## What this task involves
Rewrite the rows from the line with "This screenshot has height=379, width=672." through the last of the rows, replacing "dropdown" with "menu" and leaving everything else unchanged.

## Input data
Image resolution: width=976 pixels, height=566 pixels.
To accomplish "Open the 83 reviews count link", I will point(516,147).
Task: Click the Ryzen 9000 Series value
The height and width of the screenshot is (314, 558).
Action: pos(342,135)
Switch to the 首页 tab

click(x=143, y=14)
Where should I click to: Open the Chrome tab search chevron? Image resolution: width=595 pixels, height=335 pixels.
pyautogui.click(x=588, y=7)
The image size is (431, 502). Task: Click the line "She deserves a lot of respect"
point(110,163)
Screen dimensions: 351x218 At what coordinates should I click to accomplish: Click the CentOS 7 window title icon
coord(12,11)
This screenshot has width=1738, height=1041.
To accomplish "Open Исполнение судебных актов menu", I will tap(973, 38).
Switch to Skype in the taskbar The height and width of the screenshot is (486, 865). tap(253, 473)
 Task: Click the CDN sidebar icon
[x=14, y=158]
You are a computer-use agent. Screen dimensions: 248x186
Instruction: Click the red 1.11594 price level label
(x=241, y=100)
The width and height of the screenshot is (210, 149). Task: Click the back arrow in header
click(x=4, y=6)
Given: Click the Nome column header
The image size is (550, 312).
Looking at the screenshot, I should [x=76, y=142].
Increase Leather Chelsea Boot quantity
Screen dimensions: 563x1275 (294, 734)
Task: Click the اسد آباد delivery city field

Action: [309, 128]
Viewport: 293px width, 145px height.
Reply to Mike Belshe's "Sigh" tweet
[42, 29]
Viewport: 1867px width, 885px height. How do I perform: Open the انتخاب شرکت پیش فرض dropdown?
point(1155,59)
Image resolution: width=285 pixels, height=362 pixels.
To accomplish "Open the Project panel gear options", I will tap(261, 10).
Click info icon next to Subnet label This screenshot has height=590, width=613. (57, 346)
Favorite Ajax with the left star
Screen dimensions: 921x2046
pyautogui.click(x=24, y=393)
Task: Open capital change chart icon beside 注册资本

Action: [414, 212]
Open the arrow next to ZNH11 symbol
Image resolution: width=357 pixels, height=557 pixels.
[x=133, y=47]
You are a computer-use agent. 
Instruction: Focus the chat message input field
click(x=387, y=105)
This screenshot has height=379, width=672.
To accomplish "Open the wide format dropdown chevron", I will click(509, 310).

## Result
This screenshot has height=379, width=672.
To accomplish "Open the wide format menu chevron", I will click(509, 310).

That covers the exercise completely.